» **How to complete this task**
Don't include pictures. Quote the lines below from the first through the line that contains "Find a job (497, 2153)".

» **Data for this exercise**

-=-=-

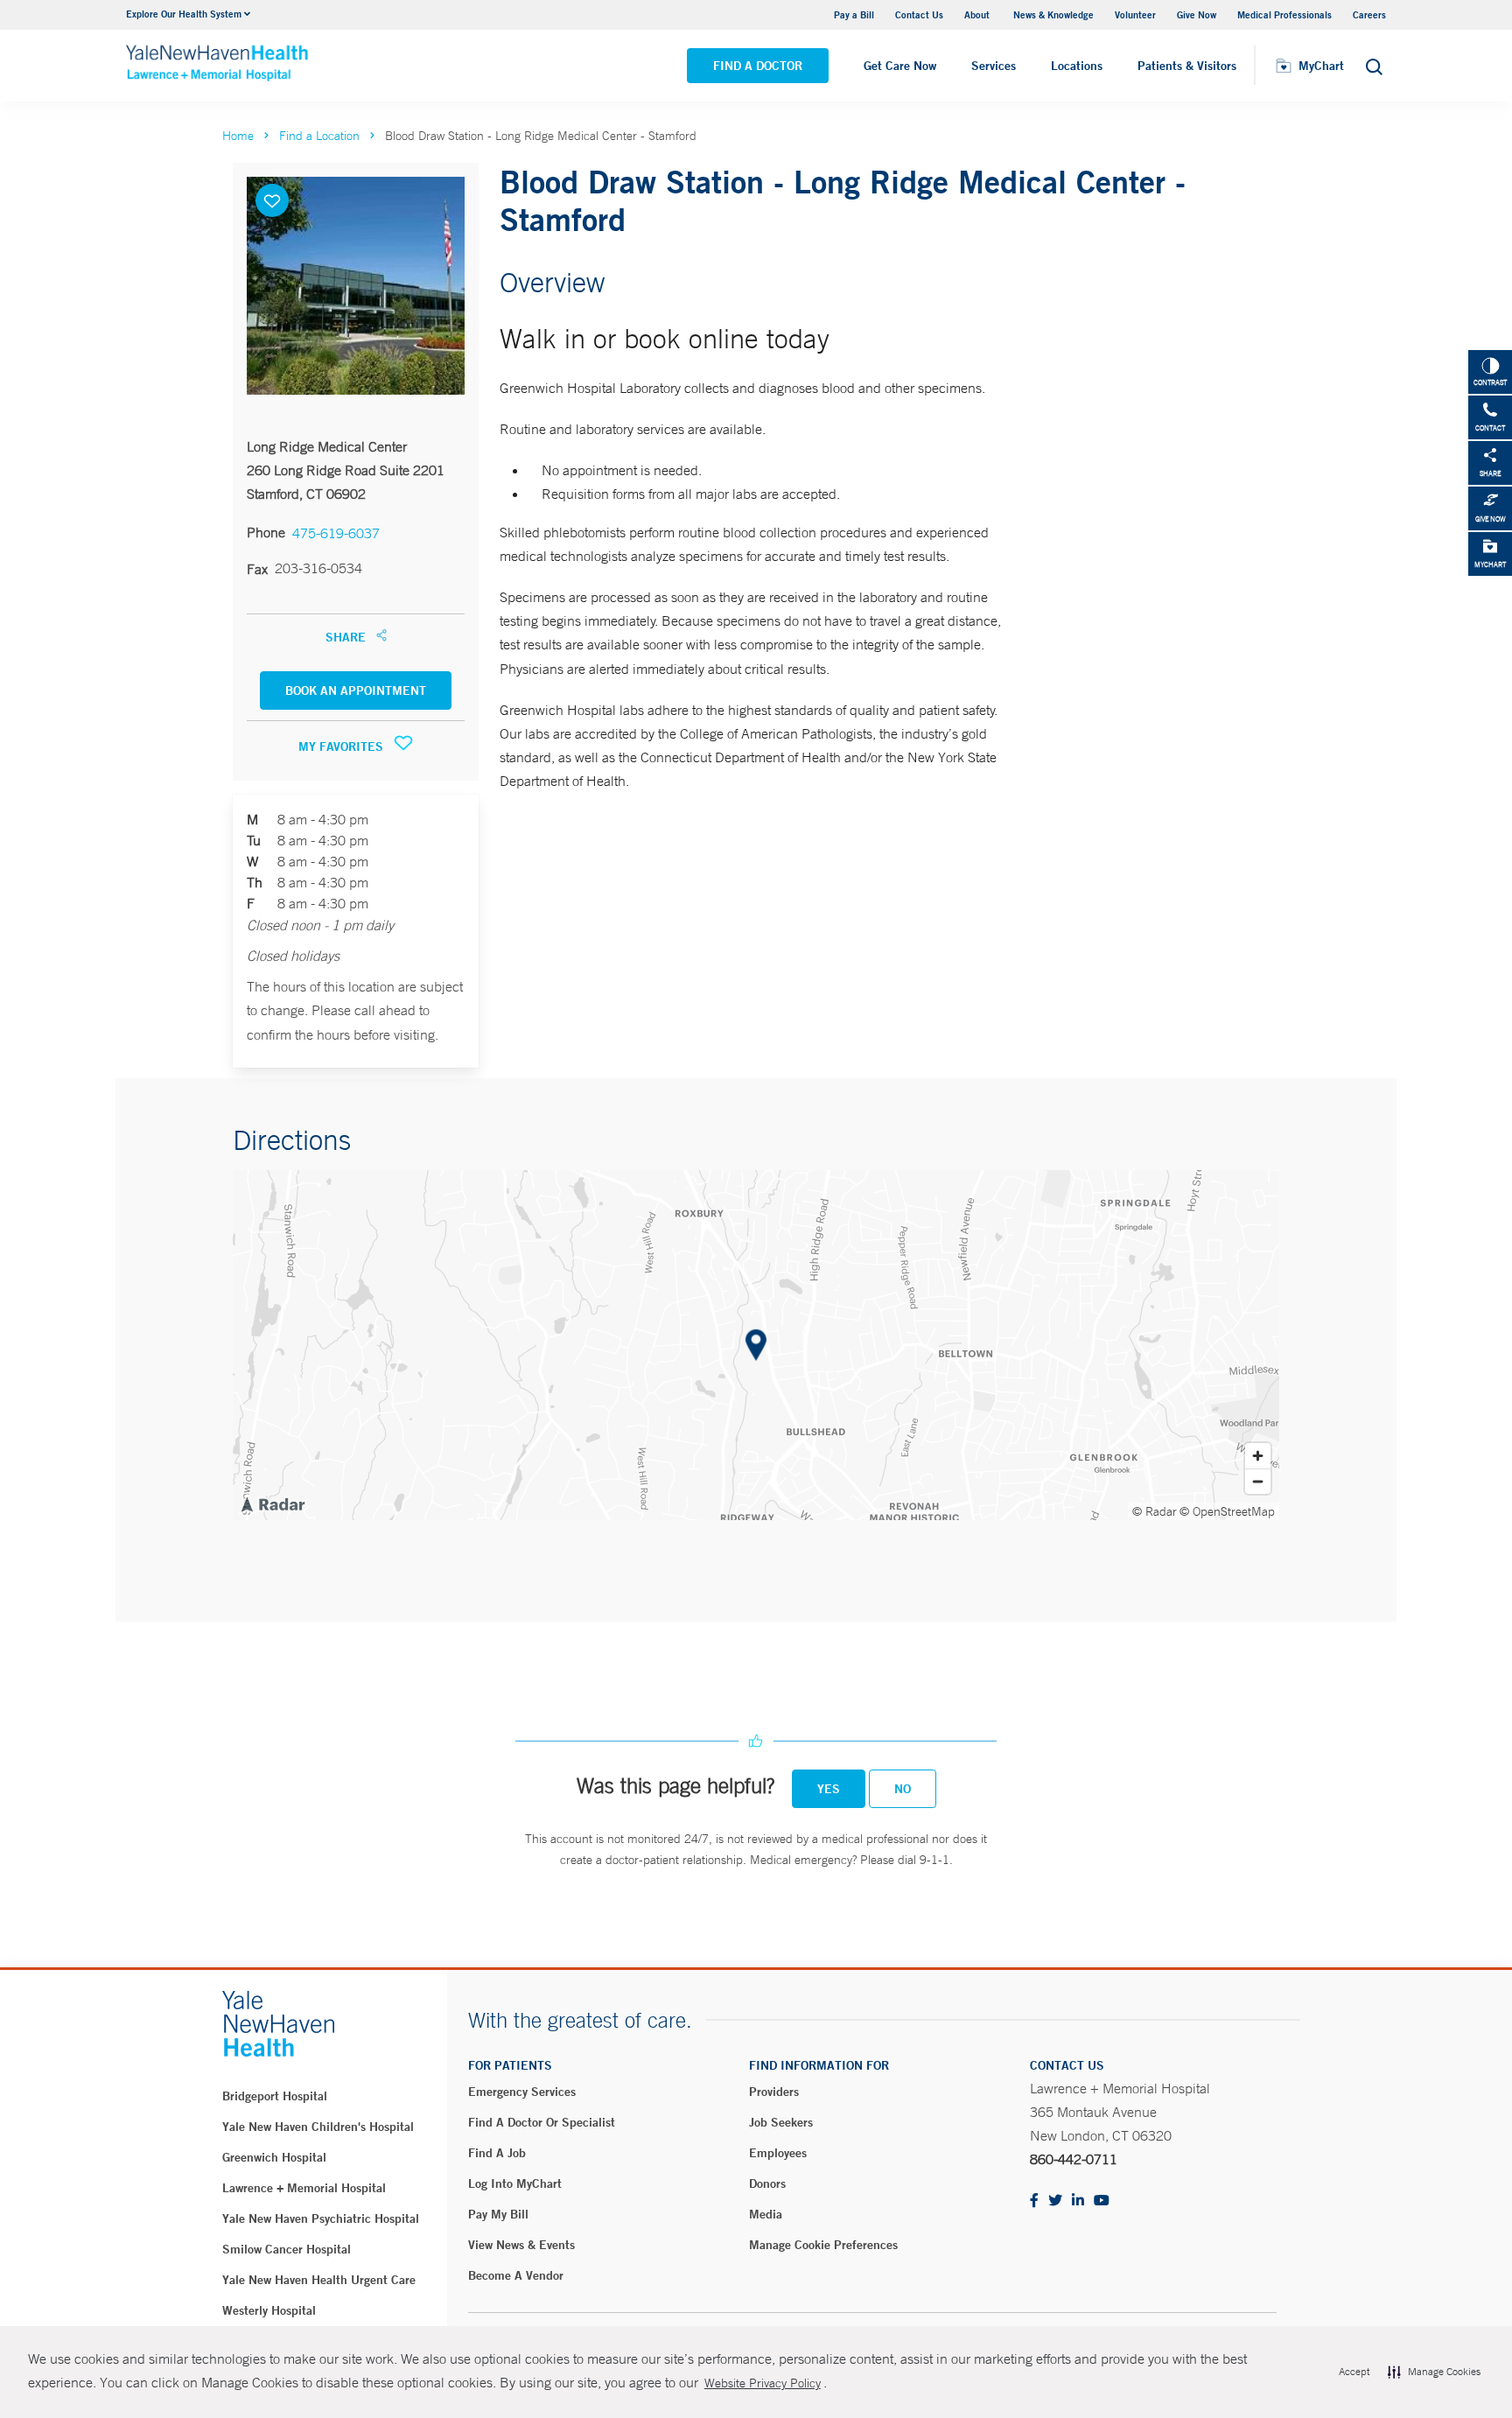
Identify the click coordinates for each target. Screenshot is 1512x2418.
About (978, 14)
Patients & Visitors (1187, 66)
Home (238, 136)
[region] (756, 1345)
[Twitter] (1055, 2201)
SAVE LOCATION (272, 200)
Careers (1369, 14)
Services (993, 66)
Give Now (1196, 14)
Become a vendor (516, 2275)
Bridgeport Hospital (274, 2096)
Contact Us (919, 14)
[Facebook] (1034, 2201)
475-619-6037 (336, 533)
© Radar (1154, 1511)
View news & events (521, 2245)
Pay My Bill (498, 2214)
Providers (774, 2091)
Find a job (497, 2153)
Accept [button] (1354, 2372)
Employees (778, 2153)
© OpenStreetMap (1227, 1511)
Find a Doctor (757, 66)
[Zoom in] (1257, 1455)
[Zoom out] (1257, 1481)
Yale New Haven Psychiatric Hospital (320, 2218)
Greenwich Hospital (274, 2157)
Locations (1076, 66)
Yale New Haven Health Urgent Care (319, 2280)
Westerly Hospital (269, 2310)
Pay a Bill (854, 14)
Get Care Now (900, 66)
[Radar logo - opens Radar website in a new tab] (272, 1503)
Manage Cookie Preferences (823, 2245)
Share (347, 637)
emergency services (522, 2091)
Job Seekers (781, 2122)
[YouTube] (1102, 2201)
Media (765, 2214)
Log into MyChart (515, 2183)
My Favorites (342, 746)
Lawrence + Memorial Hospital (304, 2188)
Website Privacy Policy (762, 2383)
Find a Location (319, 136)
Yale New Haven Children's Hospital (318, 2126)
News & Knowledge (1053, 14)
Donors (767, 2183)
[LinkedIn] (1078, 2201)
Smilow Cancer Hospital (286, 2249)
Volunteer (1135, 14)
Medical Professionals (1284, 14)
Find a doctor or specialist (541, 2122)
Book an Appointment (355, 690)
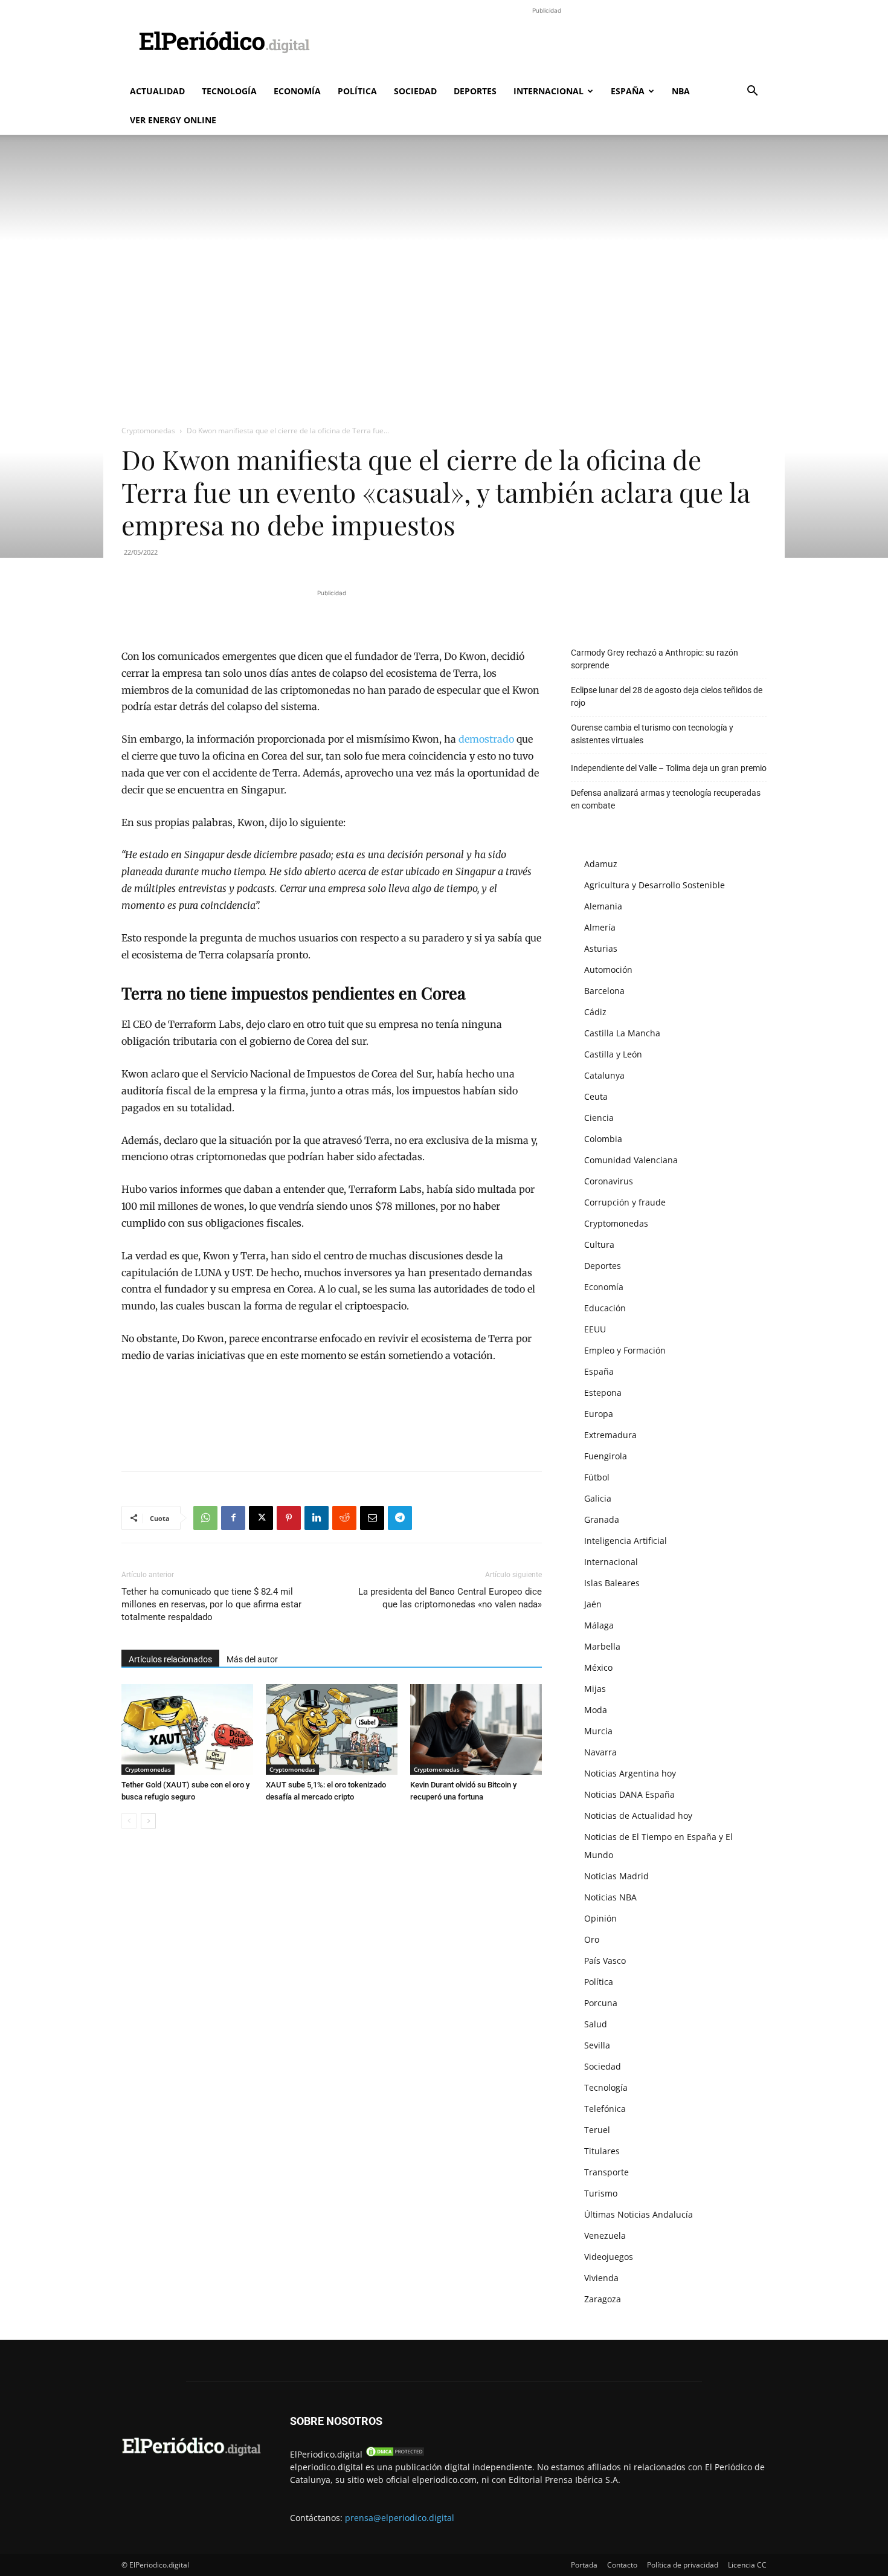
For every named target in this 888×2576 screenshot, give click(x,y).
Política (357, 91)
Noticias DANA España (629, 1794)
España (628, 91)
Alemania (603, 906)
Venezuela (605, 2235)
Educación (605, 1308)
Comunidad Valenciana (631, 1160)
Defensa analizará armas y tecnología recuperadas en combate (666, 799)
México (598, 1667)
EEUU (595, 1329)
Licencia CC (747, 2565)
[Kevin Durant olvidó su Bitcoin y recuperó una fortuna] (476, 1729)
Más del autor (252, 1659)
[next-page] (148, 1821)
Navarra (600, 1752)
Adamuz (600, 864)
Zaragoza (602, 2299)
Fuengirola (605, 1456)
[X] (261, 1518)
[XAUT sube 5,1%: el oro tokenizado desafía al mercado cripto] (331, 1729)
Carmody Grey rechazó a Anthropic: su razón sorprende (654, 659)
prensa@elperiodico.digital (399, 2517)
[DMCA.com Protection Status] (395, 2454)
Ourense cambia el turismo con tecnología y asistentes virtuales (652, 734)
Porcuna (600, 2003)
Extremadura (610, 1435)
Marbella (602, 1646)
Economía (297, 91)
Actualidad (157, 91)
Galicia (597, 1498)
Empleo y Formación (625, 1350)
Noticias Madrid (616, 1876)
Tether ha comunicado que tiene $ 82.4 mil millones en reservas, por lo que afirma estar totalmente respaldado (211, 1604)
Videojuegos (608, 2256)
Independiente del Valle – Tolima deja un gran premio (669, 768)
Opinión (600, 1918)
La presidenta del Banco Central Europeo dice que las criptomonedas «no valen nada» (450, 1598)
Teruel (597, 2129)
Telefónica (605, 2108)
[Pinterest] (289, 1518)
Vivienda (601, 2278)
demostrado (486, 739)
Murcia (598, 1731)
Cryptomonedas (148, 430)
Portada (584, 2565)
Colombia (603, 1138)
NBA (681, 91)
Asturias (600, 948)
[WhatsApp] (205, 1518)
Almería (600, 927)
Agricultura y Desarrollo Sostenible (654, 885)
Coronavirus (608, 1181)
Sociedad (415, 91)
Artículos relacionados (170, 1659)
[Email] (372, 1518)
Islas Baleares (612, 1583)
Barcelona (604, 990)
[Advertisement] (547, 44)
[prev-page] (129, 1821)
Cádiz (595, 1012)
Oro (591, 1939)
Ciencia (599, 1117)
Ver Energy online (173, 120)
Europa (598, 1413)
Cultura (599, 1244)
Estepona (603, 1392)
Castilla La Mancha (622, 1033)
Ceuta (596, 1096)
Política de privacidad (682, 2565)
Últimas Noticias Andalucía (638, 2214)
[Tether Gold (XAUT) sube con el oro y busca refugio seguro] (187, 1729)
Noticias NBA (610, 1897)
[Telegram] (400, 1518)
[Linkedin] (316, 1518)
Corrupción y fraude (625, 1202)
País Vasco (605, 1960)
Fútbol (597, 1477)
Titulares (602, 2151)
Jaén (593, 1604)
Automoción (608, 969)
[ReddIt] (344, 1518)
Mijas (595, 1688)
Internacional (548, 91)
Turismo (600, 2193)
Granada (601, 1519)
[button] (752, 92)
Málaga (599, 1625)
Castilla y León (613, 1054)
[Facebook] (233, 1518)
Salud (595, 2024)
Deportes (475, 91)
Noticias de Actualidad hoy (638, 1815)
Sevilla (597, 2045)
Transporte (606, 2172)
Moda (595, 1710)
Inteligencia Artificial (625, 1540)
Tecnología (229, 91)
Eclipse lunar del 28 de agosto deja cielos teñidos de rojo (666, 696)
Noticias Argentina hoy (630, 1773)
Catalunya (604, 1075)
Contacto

-=-=-

» **Result for this exercise**
Identify the click coordinates for each target. Screenshot is 1512x2418.
About (978, 14)
Patients & Visitors (1187, 66)
Home (238, 136)
[region] (756, 1345)
[Twitter] (1055, 2201)
SAVE LOCATION (272, 200)
Careers (1369, 14)
Services (993, 66)
Give Now (1196, 14)
Become a vendor (516, 2275)
Bridgeport Hospital (274, 2096)
Contact Us (919, 14)
[Facebook] (1034, 2201)
475-619-6037 (336, 533)
© Radar (1154, 1511)
View news & events (521, 2245)
Pay My Bill (498, 2214)
Providers (774, 2091)
Find a job (497, 2153)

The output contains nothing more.